#### PASSAGE
Day: September 25, 2004

  • Movie: Winged Migration

    Yes, like everyone else who has seen (or will see) Winged Migration, I found myself wondering time and again how they shot this film of real birds. Fortunately, with the DVD’s special features, some of the details are available. Just incredible visual scenery, without effects. With all the possibilities for simulation and creation, recording the real world from innovative viewpoints is little short of amazing. Ninety minutes felt like a bit much, but I’m not sure what I could cut… and the filmmakers mentioned flying more than 15,000 hours in the 3-4 years of filming, so it’s not like they didn’t edit already. The website isn’t much, but it does have a map of the actual migration patterns followed.

  • Movie: In & Out

    Kevin Kline is a school teacher in the Midwest, outed by a former student (Matt Dillon) at the Oscars only days before his wedding (to Joan Cusack’s character). Denial, and then acceptance, all very light-hearted. The movie is In & Out. Short, funny… would be good on an airplane, and was good at the end of a long day last week at home with the DVD. One amusing web-note: movie was made in 1997, and originally had the URL inandout.com for the official site, which is what I usually link to. That URL now links to the burger chain, but when the movie studio originally let the domain registration lapse, it was grabbed for less-savory scenes, as detailed in this 1999 CNET News.com story. Oops.

  • Book: Small Pieces Loosely Joined

    David Weinberger published Small Pieces Loosely Joined: A unified theory of the web in 2002. I just got to the book a few weeks ago, after finding a hardcover copy lying about the office during a move. Like The Tipping Point, Small Pieces is one of those books I’ve heard about and lived (in some small ways), so I wasn’t surprised by the tone or the broad message. But I am still startled by some of the phrases and phrasings which encapsulated some of my own thoughts about the way the web really is life-changing.

    Weinberger, like others who write well, records his thoughts in ways that resemble thinking. That talent requires a disciplined ignorance of everything that might interfere with or interrupt the translation from ideas to words. Personally, I usually find that concentration only when reading, or lying in bed unable to sleep. Getting up to write it down is futile, so far.

    I actually picked up a pen and marked a few pages to record here, which shows you (a) how much I enjoyed this book and (b) how much the idea of blogging what I read is changing how I read. Here are the passages I’d like to “underline” for others.

#### TASK LIST
a: Answer these three questions from the blog post, each on its own line:
(i) How many hours of flying did the Winged Migration filmmakers mention?
(ii) Where does the URL inandout.com now lead?
(iii) In what year was Small Pieces Loosely Joined published?
b: Carry on the blog post about movies and a book, starting right after its final sentence.

#### ENTRIES
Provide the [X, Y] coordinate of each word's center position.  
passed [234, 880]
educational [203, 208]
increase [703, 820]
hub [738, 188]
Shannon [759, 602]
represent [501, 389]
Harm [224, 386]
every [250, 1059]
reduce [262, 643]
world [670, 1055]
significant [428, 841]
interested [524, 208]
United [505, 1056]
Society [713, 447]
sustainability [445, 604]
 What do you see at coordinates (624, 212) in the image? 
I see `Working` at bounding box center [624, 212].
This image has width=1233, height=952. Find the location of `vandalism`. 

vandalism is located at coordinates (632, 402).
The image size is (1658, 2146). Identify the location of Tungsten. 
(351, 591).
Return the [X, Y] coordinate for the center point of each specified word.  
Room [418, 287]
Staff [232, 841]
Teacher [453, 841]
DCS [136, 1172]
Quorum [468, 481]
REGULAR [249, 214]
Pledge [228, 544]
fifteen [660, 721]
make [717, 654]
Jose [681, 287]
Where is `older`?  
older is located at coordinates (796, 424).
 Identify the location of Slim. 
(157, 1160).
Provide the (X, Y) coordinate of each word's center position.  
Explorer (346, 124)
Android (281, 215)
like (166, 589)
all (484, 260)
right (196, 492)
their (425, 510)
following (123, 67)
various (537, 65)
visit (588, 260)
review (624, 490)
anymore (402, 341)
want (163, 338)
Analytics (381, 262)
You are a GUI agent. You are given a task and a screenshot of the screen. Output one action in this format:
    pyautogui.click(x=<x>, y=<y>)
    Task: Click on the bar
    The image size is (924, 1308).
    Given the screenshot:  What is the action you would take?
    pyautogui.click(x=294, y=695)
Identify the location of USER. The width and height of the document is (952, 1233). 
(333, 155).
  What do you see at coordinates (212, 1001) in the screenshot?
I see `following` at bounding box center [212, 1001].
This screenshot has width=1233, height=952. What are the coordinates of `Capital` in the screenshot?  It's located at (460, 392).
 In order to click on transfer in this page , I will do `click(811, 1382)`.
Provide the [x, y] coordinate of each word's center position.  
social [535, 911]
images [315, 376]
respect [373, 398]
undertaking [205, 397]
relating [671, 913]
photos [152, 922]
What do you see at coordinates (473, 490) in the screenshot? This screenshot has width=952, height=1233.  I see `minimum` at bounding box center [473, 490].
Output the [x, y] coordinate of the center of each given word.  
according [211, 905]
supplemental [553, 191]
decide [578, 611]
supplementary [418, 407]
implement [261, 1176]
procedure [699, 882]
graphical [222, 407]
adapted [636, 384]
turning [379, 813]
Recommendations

#### ANSWERS GIVEN
a:
(i) More than 15,000 hours
(ii) To the burger chain
(iii) 2002

b:
    Words may be the stuff of the Web, but time determines its structures. And it’s as if we’re trying to fill every available temporal niche on the Web with new types of talking. [p. 62, from Chapter 3, Time… of course I jump at that one]

    When it comes to failure, corporations use these formulaic, ritualistic words precisely so that our eyes have no purchase on what’s written. [p. 73, reminds me how people are always surprised to get a response to an email they write to a site… and why I get such pleasure out of showing readers “behind the curtain” at work]

    Unlike databases, jokes, the other form of knowledge on the Web, reveal what you weren’t expecting. If they’re predictable, they’re about as funny as a database. … Laughter is the sound of sudden knowledge.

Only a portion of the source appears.